The instability in hotel prices, the long-standing issue of second homes, and debates about unfair competition bring many intertwined problems back to the agenda. Within this context, there are also the realities of the living standards of tourism workers and who the tourism investors are. However, the discussion is taking place on the wrong grounds.

For instance, Airbnb is a widely accepted system worldwide. We cannot progress in tourism by banning these models. Just like when we did not take a step forward when was banned, we won't make progress if we ban Airbnb today. Unfortunately, it is also the tourism industry that suggests these bans.

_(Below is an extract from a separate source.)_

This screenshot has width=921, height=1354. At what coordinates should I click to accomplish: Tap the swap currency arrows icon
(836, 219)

Today, around 3.5 million people use Airbnb every night on average. The company's market value is around 75-80 billion dollars. It is one of the most widespread online travel platforms. The CEO of the company, Brian Chesky, has set his sights on the aviation sector. The company plans to launch its own airline. The story that began with an inflatable mattress in San Francisco is now moving towards the process of going public.

So, as you can understand, Airbnb is a strong player in the global travel industry. In our country, many people use this system both as service providers and service recipients.

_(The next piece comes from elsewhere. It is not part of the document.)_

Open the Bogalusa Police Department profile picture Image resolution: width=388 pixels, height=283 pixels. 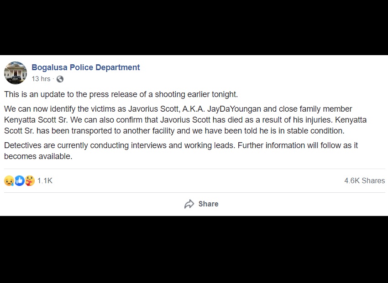tap(16, 73)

Therefore, with the progress in technology, new ideas and applications will continue to enter our lives. Instead of engaging in tourism with outdated formulas, we must adapt these new models to the sector. If we are late in transformation, we may have to endure the pains caused by innovations.

We cannot sustain tourism with an understanding that only revolves around hotels; we must also write the conditions and rules of the game well. We must carry out the transformation in the accommodation sector without being confined to narrow-minded patterns.

We need to create solutions that bring together tourists and the local community, which comply with the requirements of the age. While producing these solutions, we cannot ignore the needs of those who live and work there. Moreover, a country of tourism must also recognize the right of its citizens to have holidays at affordable budgets. Trying to price the product at its worth, today, neither foreign tourists nor locals can be attracted by the hotels.

On the other hand, there is the reality of a lodging sector that creates employment and pays taxes in the growth of tourism. Their demands should not be disregarded. It is known that there are issues concerning tax liabilities, employment investments, security, and hygiene for properties rented daily, weekly, monthly, or seasonally.

The fact that unfair competition conditions exist is undeniable. Free-market conditions show that citizens who acquire property also become small-scale tourism investors and compete with hoteliers. However, these problems are not unique to us; the whole world is struggling with them, and sharing economies can harm traditional business models as they expand their networks.

In conclusion: We can solve the problems by discussing them and guiding the decision-makers. Opting for bans is the easiest way out.